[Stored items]
___

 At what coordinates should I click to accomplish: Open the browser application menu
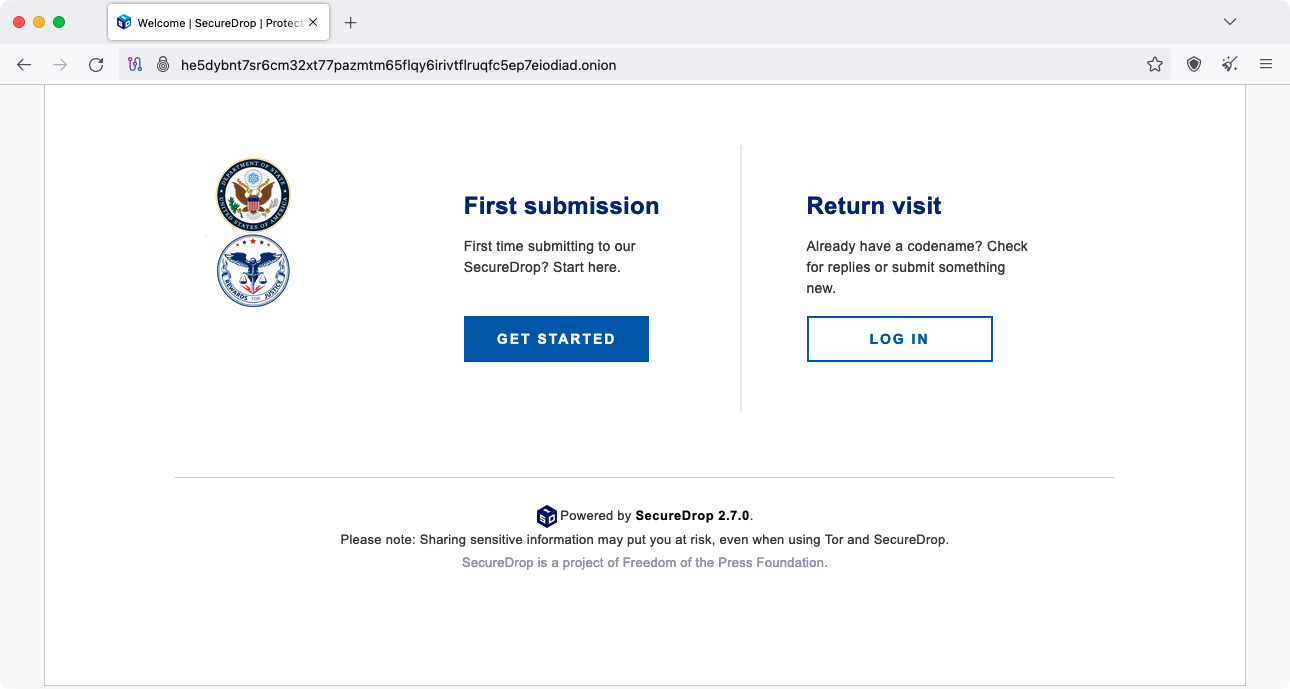[x=1266, y=64]
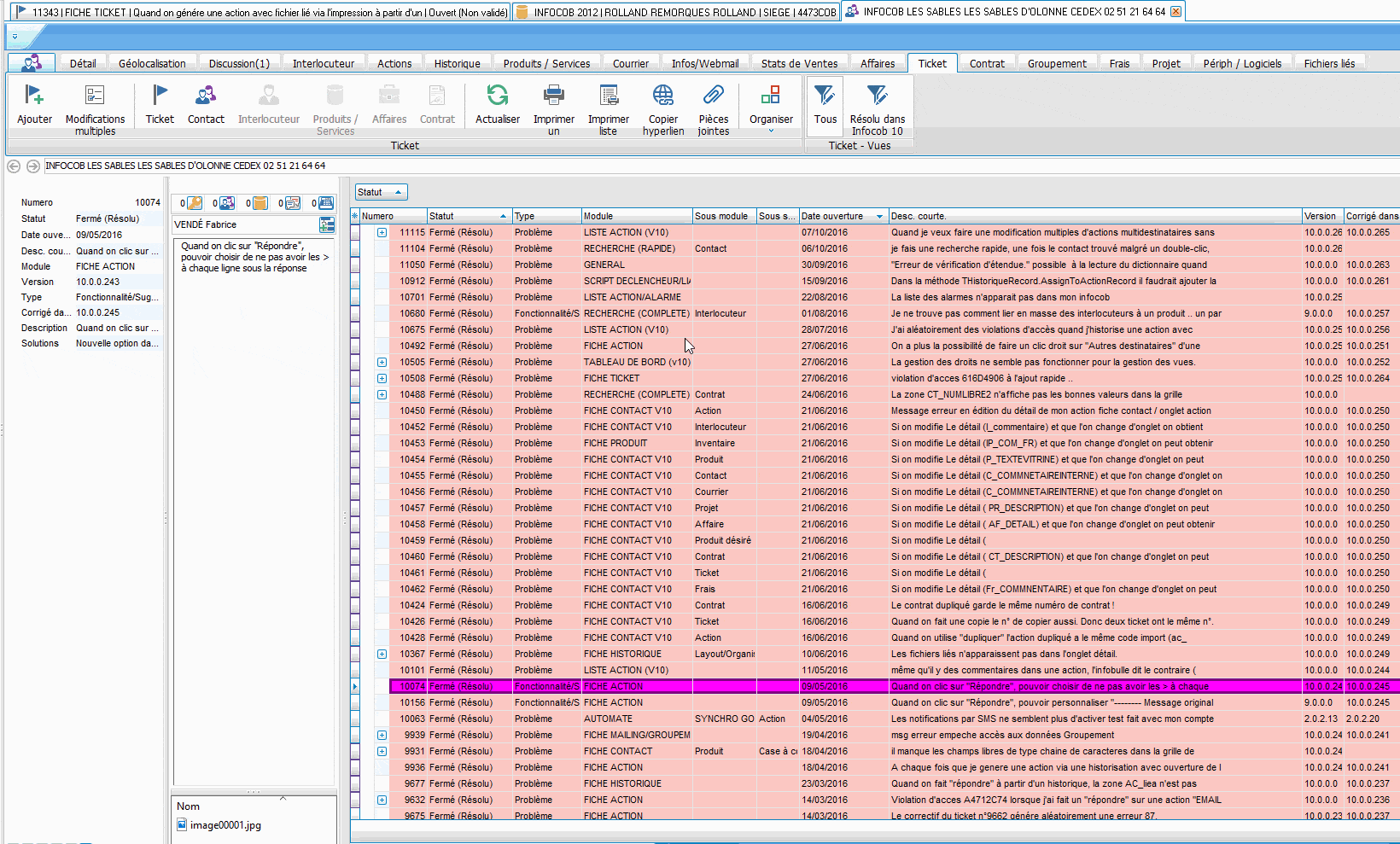Screen dimensions: 1400x844
Task: Click Imprimer liste icon
Action: coord(608,96)
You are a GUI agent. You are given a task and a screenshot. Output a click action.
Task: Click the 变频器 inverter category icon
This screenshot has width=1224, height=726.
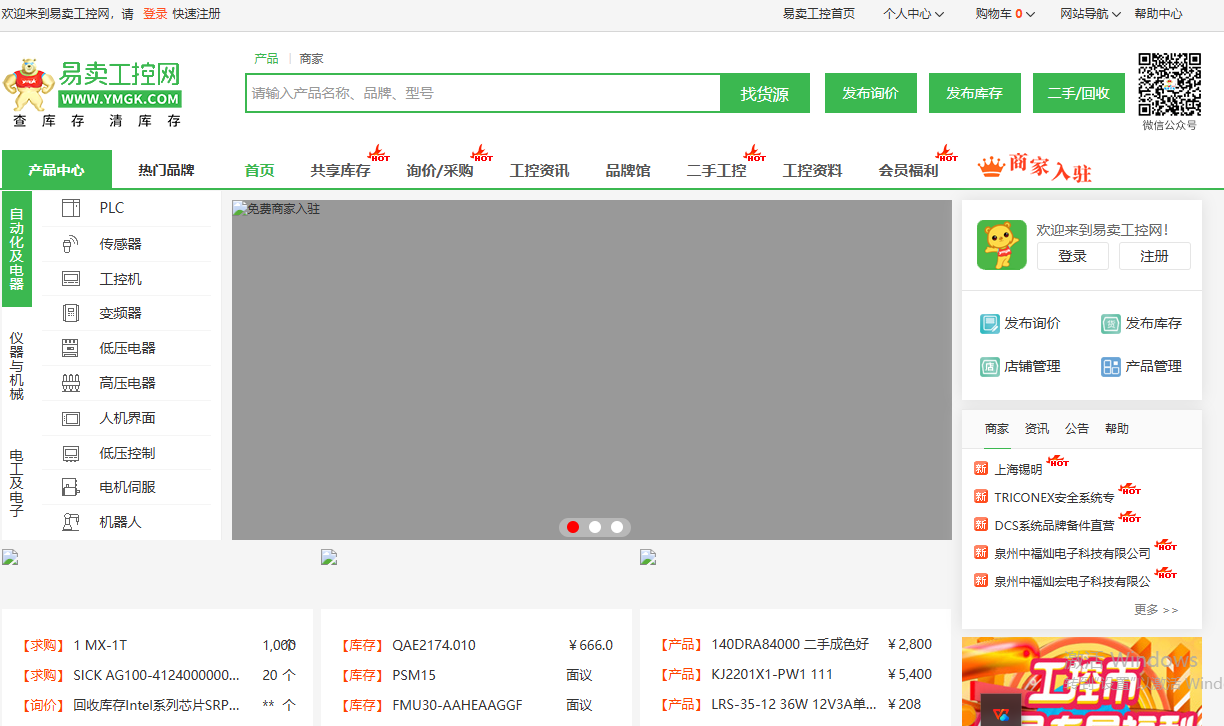tap(70, 313)
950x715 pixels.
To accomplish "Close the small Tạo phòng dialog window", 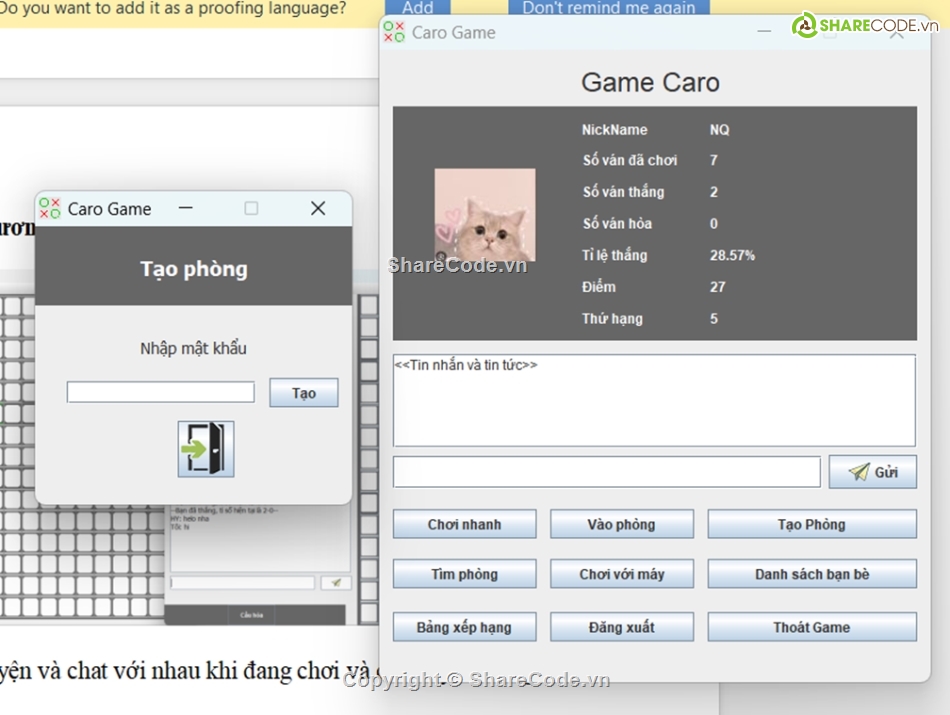I will pyautogui.click(x=318, y=208).
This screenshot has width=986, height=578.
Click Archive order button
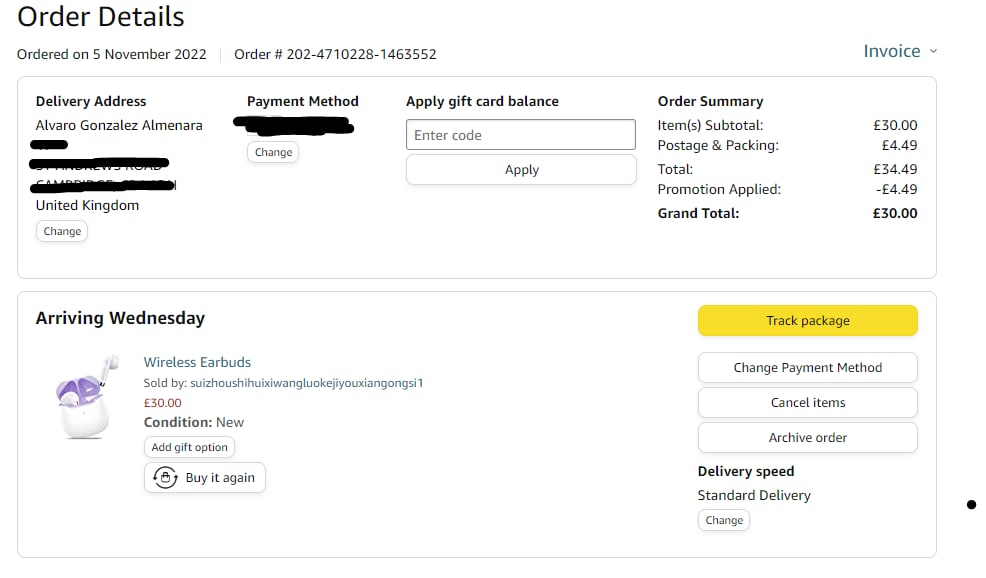pyautogui.click(x=807, y=437)
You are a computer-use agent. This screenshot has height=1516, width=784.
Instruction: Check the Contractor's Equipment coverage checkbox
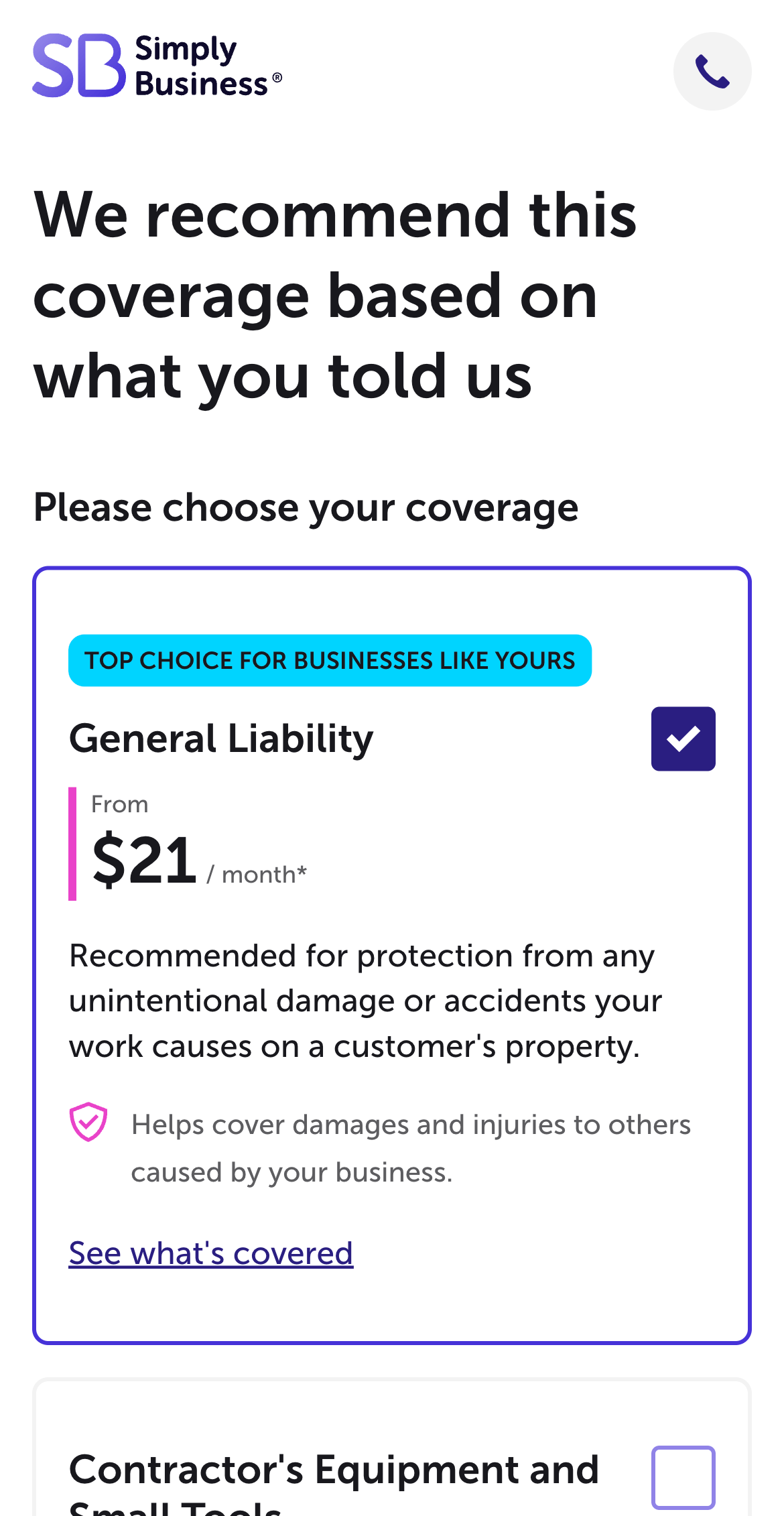683,1477
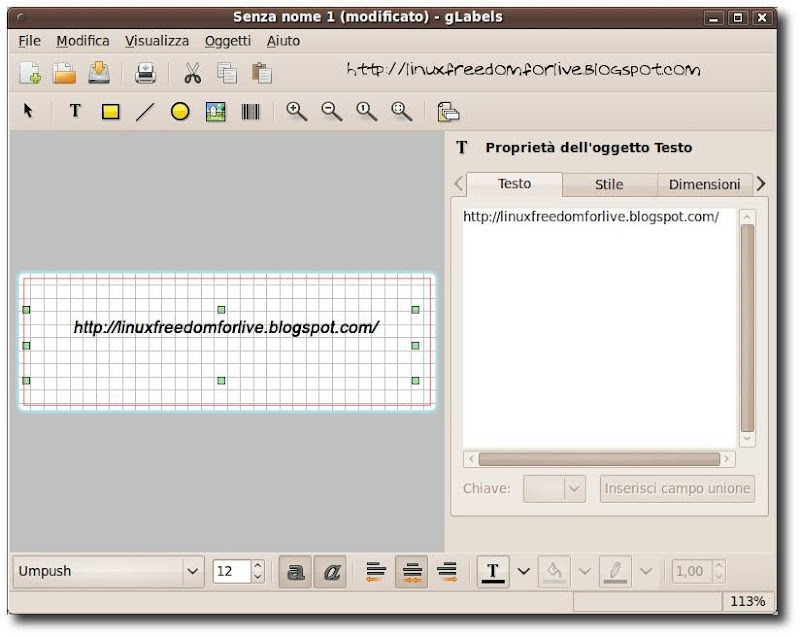Click the Print icon in toolbar

(146, 72)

___

● **Exercise directions**:
When a line among the entries above contains "agent", copy it.

● **Completed task**:
You are a GUI agent. You are given a task and a screenshot. Output a click action.
You are a computer-use agent. This screenshot has height=1516, width=784.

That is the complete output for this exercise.